**EXERCISE PROMPT**: Repeat exactly the lines below that lie between the line with "Click the DDL" and the line with "Task: Click the Media", counting both of those lines as part of the answer.

··· DATA FOR THIS EXERCISE

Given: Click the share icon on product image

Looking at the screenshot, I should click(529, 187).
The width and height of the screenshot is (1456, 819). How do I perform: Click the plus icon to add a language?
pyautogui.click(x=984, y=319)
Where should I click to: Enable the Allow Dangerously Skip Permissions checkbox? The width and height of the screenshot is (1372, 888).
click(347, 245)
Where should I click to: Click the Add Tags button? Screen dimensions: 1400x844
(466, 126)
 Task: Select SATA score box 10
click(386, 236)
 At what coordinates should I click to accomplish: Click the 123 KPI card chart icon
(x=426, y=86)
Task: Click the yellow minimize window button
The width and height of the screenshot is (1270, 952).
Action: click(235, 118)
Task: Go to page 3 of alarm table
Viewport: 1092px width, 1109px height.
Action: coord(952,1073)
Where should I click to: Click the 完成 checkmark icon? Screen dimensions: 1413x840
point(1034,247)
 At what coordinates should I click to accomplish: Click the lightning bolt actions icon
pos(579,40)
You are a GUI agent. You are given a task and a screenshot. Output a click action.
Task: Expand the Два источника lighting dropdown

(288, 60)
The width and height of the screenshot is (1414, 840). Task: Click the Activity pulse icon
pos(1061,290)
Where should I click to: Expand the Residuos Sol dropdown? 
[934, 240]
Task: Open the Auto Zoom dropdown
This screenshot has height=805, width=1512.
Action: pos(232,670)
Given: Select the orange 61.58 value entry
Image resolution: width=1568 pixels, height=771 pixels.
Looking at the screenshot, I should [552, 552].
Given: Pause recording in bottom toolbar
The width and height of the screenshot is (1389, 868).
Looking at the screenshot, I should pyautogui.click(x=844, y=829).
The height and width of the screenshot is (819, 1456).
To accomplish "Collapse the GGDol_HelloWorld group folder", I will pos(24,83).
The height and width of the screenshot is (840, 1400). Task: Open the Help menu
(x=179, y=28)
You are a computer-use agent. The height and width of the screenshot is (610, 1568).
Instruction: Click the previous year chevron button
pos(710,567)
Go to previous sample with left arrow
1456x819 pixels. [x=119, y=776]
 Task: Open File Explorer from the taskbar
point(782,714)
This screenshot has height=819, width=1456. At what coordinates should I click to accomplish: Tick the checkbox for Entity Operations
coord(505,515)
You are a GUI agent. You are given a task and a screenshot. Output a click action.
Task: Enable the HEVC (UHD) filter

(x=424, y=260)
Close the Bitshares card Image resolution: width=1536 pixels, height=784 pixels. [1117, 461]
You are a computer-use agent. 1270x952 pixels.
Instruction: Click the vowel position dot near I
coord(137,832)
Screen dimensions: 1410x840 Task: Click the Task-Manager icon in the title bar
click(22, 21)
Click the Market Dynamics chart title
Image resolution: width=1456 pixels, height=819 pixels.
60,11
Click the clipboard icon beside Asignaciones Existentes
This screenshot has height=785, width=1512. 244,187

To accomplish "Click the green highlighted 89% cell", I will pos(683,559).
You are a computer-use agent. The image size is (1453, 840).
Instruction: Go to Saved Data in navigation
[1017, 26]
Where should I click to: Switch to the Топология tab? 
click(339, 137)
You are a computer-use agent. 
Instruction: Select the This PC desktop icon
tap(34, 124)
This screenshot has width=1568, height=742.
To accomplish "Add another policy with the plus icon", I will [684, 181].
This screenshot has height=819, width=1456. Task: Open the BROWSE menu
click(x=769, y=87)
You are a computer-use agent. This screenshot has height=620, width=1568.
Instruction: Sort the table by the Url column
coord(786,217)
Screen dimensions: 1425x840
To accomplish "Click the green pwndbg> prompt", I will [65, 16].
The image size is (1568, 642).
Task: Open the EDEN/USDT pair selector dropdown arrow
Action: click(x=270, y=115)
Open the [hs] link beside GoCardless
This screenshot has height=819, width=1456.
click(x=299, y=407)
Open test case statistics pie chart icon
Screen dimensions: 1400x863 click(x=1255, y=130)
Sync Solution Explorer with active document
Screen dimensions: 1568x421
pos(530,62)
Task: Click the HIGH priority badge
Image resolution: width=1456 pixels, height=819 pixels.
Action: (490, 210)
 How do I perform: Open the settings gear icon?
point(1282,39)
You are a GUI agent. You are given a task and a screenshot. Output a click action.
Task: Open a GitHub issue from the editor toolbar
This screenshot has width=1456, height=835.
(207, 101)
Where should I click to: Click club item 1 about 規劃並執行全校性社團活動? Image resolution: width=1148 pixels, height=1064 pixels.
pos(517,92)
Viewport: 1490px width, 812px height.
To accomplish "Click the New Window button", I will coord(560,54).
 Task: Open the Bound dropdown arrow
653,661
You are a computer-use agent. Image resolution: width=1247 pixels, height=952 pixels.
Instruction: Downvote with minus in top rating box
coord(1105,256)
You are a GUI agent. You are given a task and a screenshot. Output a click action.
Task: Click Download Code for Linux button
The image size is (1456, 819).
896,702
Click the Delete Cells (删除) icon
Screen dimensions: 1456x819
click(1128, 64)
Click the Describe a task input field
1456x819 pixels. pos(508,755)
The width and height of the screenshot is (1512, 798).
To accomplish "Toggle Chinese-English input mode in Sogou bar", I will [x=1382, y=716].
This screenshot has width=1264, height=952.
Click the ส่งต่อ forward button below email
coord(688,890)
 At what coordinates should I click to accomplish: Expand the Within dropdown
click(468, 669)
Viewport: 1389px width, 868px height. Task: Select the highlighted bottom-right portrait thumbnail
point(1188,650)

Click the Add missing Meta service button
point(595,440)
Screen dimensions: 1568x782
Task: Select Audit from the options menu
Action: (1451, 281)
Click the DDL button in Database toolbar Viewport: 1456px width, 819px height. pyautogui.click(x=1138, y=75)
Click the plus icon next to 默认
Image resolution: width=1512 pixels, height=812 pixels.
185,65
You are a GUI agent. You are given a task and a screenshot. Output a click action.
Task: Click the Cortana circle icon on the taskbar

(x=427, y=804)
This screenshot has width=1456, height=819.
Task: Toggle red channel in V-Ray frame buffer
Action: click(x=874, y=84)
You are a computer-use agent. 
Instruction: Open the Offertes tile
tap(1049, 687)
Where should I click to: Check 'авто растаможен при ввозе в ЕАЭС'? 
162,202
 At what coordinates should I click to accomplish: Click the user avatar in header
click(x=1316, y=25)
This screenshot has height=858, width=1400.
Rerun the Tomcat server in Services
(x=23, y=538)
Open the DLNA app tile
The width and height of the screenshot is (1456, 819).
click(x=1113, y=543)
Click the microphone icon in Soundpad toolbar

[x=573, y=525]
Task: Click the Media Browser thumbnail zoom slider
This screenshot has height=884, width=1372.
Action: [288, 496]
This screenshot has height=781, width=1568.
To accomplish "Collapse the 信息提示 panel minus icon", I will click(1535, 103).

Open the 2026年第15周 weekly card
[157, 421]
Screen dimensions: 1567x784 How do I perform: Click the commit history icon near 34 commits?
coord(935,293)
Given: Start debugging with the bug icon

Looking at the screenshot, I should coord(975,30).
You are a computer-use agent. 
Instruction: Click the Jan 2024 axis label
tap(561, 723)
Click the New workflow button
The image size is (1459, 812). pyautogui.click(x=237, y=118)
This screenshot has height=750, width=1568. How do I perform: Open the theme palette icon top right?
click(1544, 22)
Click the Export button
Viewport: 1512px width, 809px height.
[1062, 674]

······

**OUTPUT**:
Click the DDL button in Database toolbar Viewport: 1456px width, 819px height. pyautogui.click(x=1138, y=75)
Click the plus icon next to 默认
Image resolution: width=1512 pixels, height=812 pixels.
185,65
You are a GUI agent. You are given a task and a screenshot. Output a click action.
Task: Click the Cortana circle icon on the taskbar

(x=427, y=804)
This screenshot has width=1456, height=819.
Task: Toggle red channel in V-Ray frame buffer
Action: click(x=874, y=84)
You are a computer-use agent. 
Instruction: Open the Offertes tile
tap(1049, 687)
Where should I click to: Check 'авто растаможен при ввозе в ЕАЭС'? 
162,202
 At what coordinates should I click to accomplish: Click the user avatar in header
click(x=1316, y=25)
This screenshot has height=858, width=1400.
Rerun the Tomcat server in Services
(x=23, y=538)
Open the DLNA app tile
The width and height of the screenshot is (1456, 819).
click(x=1113, y=543)
Click the microphone icon in Soundpad toolbar

[x=573, y=525]
Task: Click the Media Browser thumbnail zoom slider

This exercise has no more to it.